What is required: Copy the data from the line containing "You are a GUI" through the line containing "click(357, 682)", including both of those lines, and reproduce them without any changes.

Data to use:
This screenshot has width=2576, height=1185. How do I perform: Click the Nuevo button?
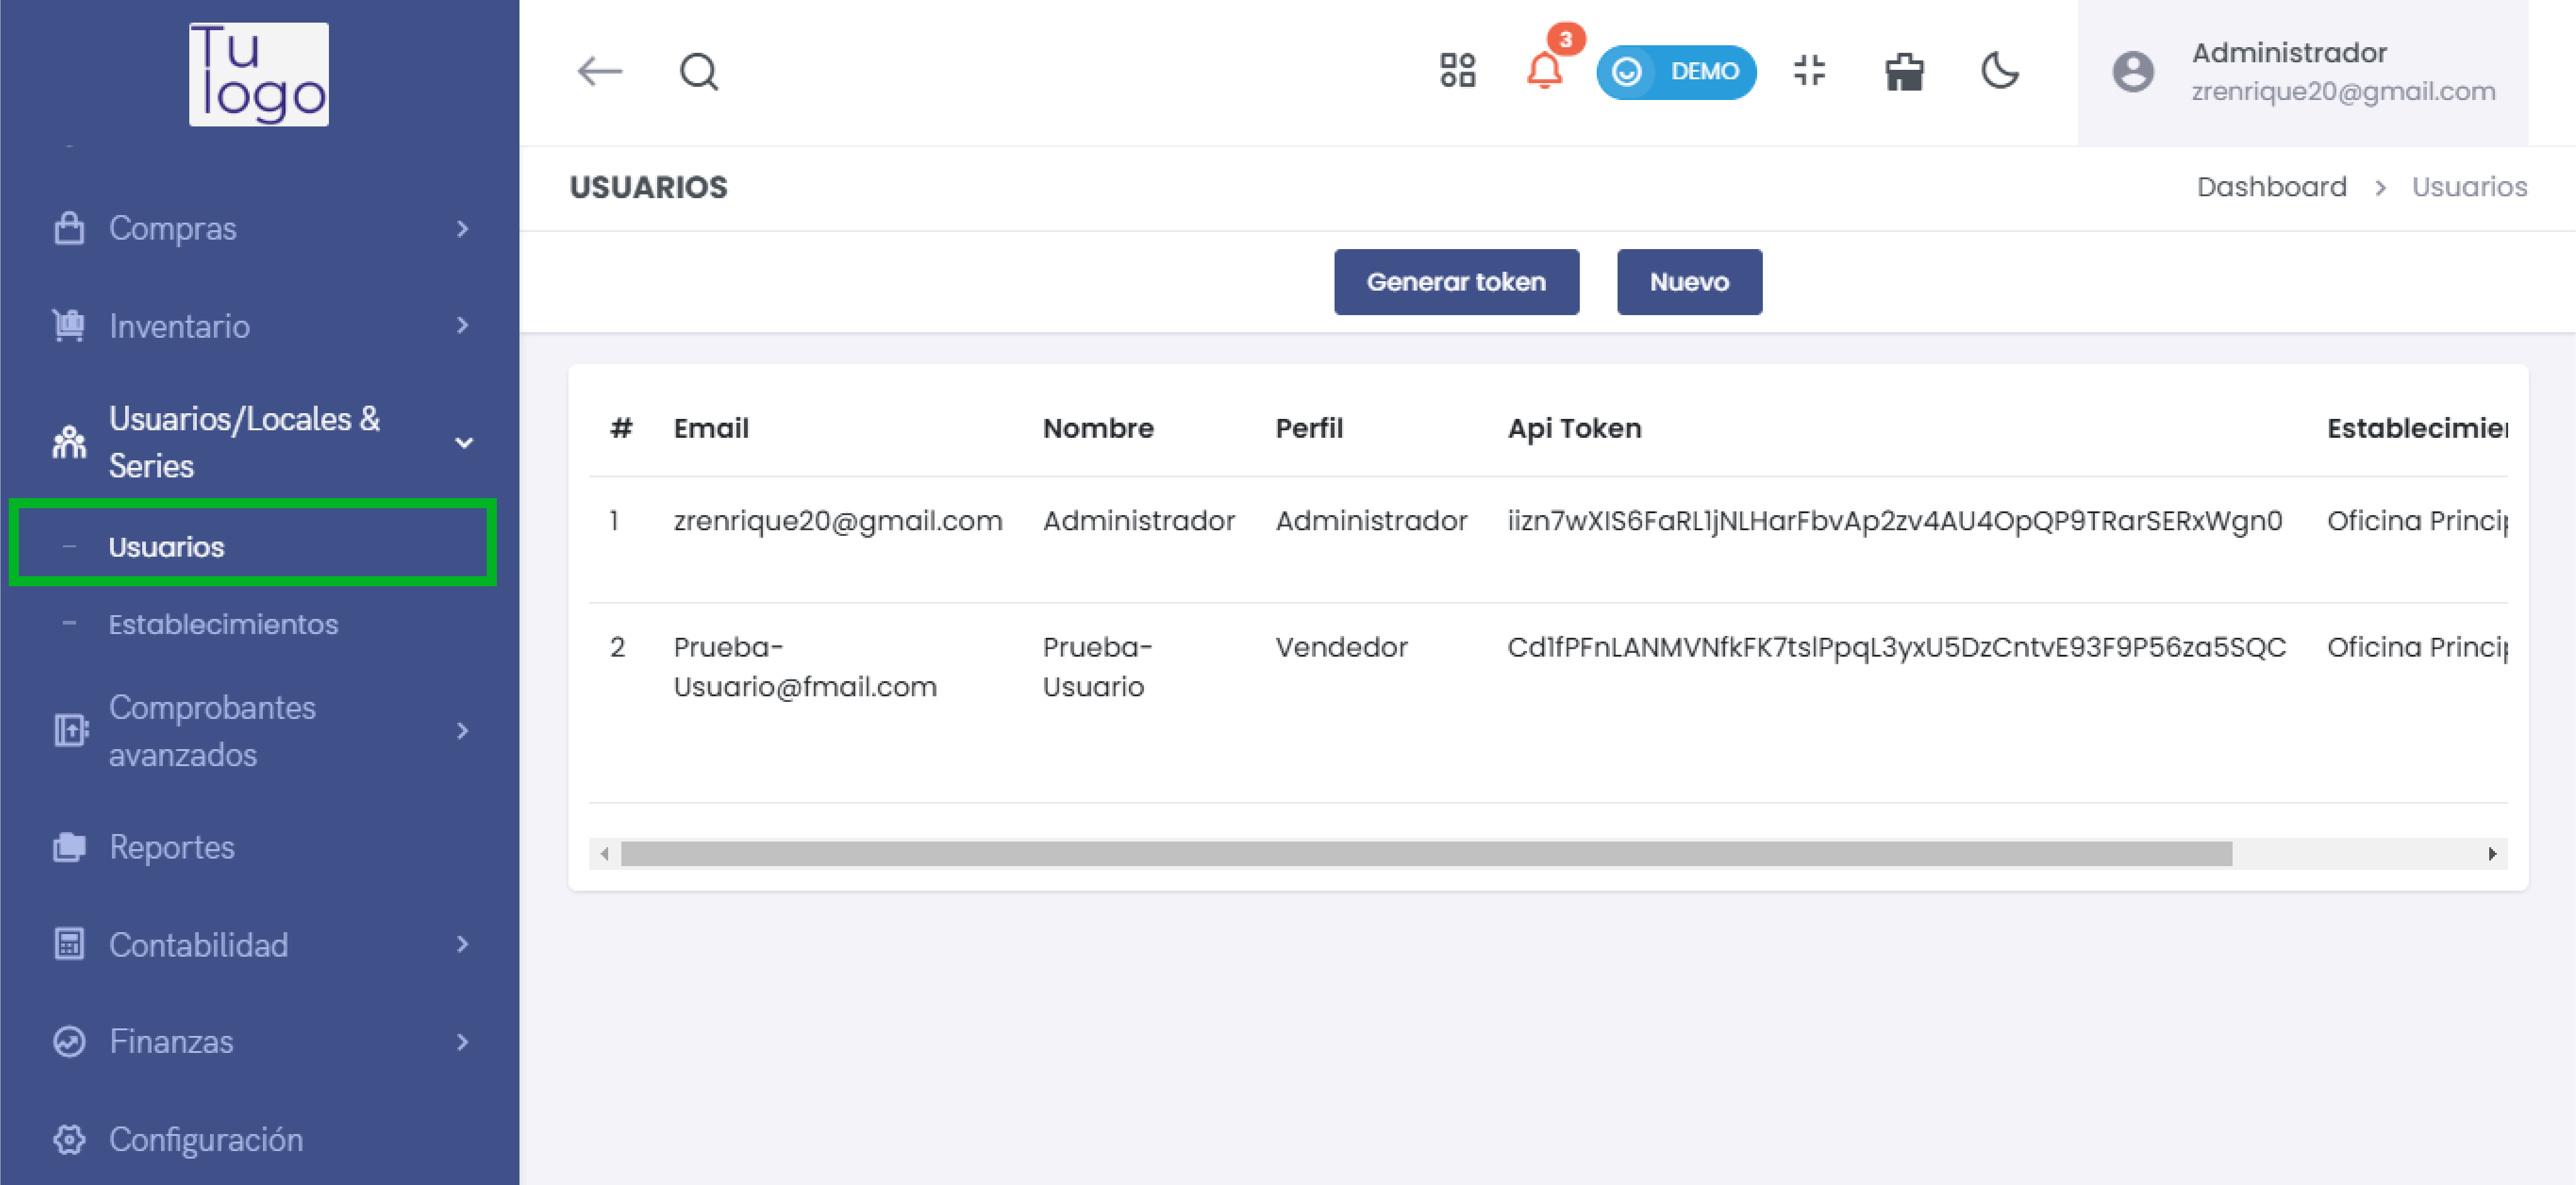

--

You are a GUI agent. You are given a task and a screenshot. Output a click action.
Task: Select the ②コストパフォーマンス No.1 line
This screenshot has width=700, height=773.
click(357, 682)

--

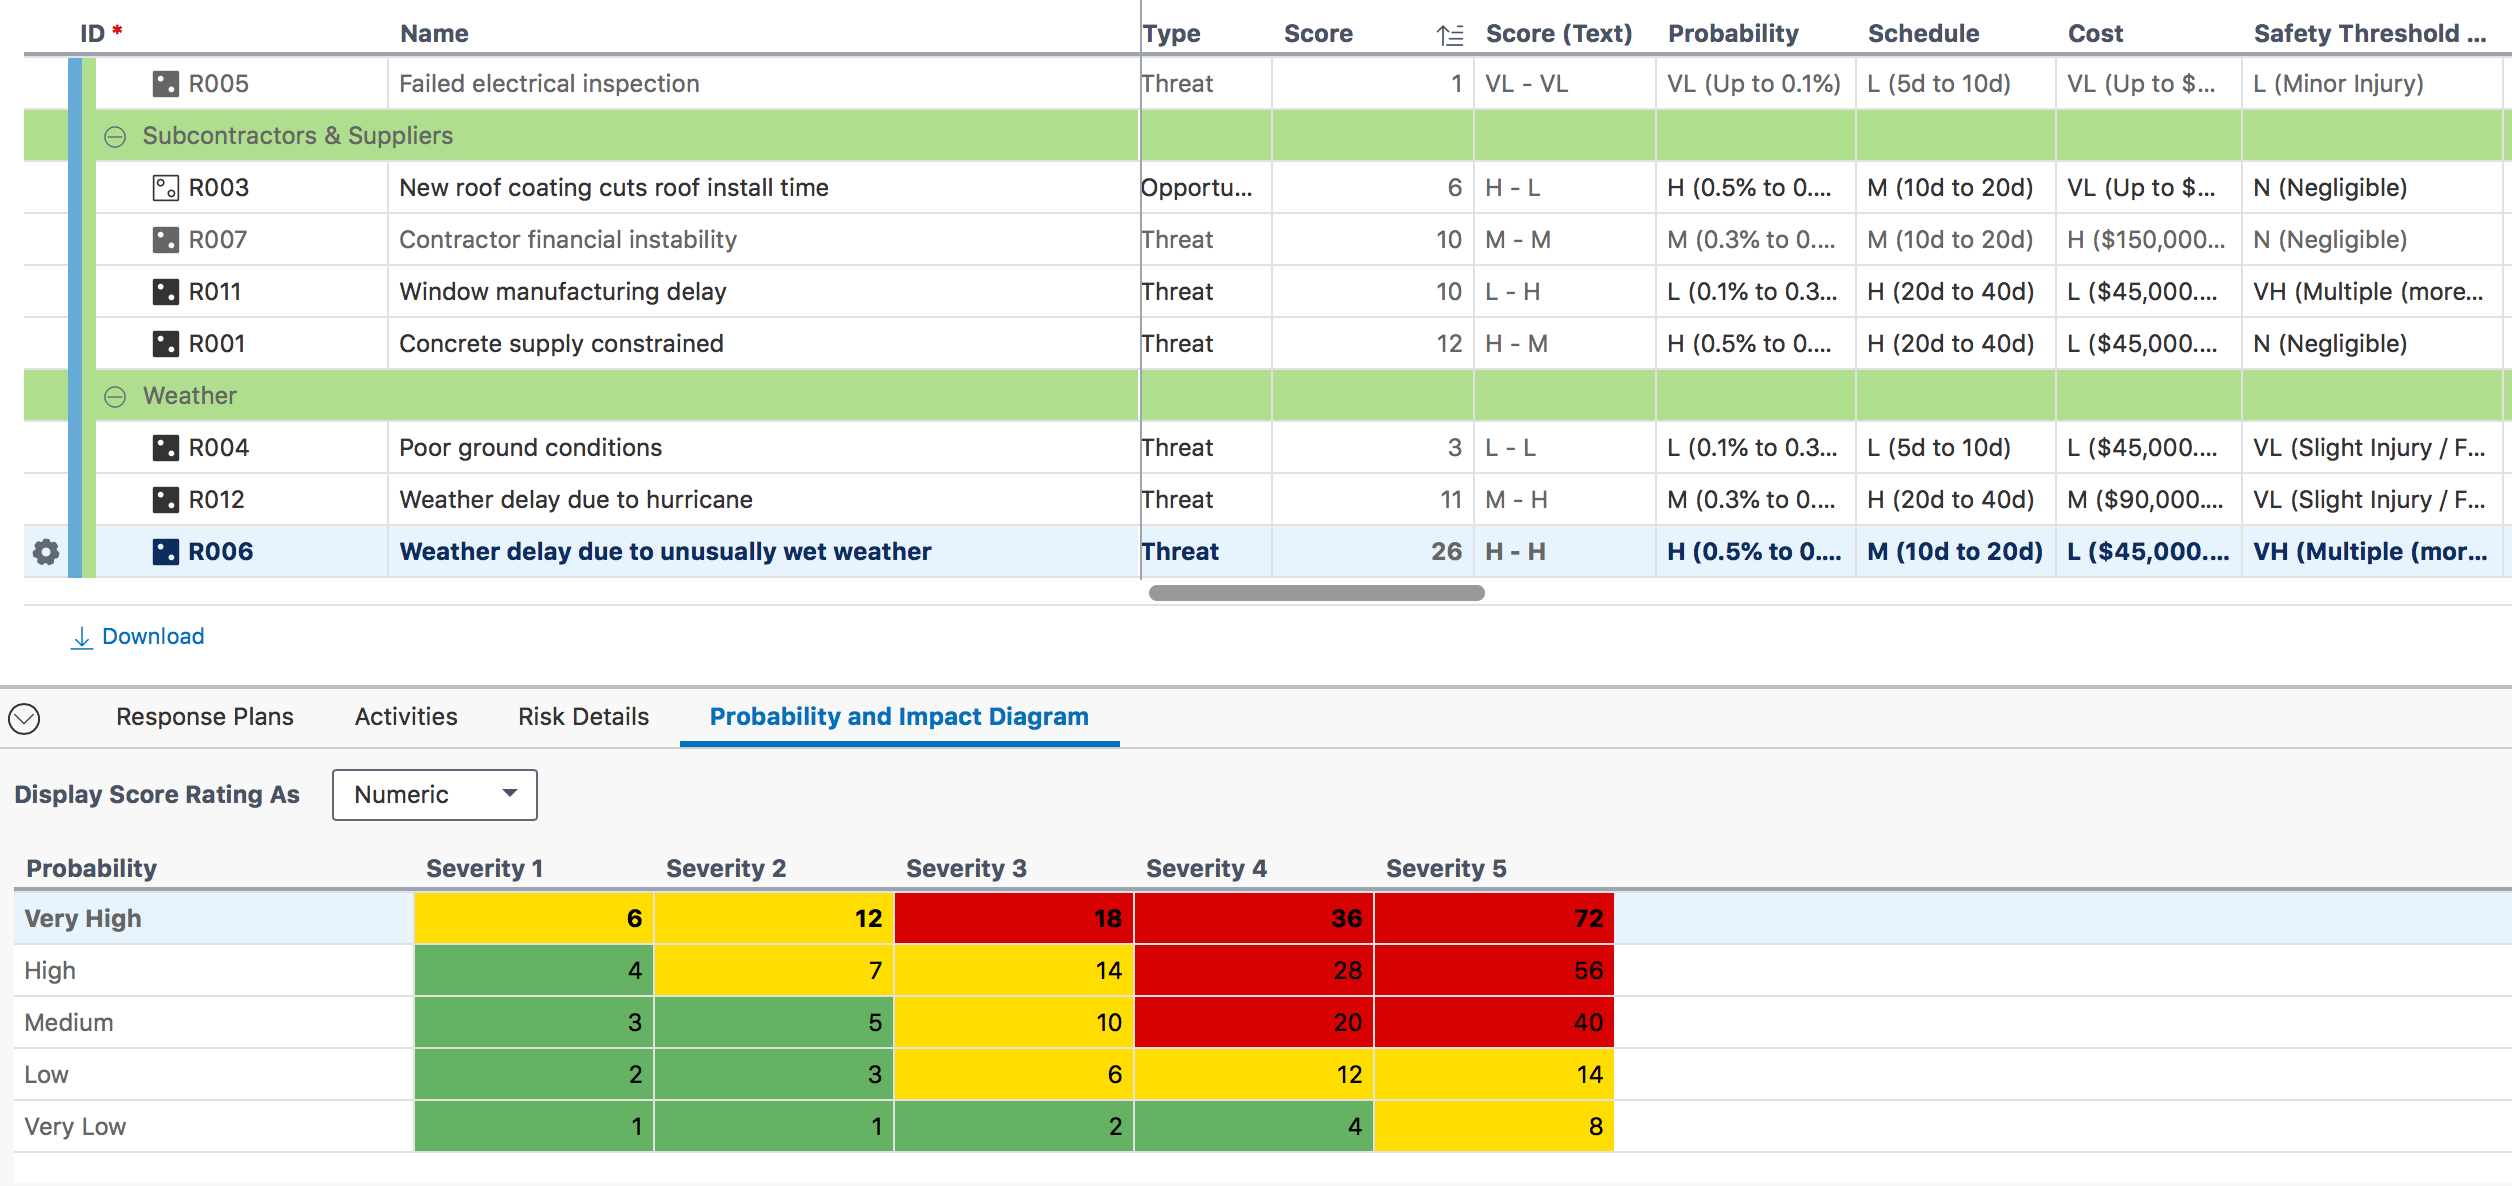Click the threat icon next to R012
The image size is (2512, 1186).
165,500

Response for this exercise:
You are a GUI agent. You are given a task and a screenshot. Output a click action.
Task: Select the ②コストパフォーマンス No.1 line
This screenshot has width=700, height=773.
click(357, 682)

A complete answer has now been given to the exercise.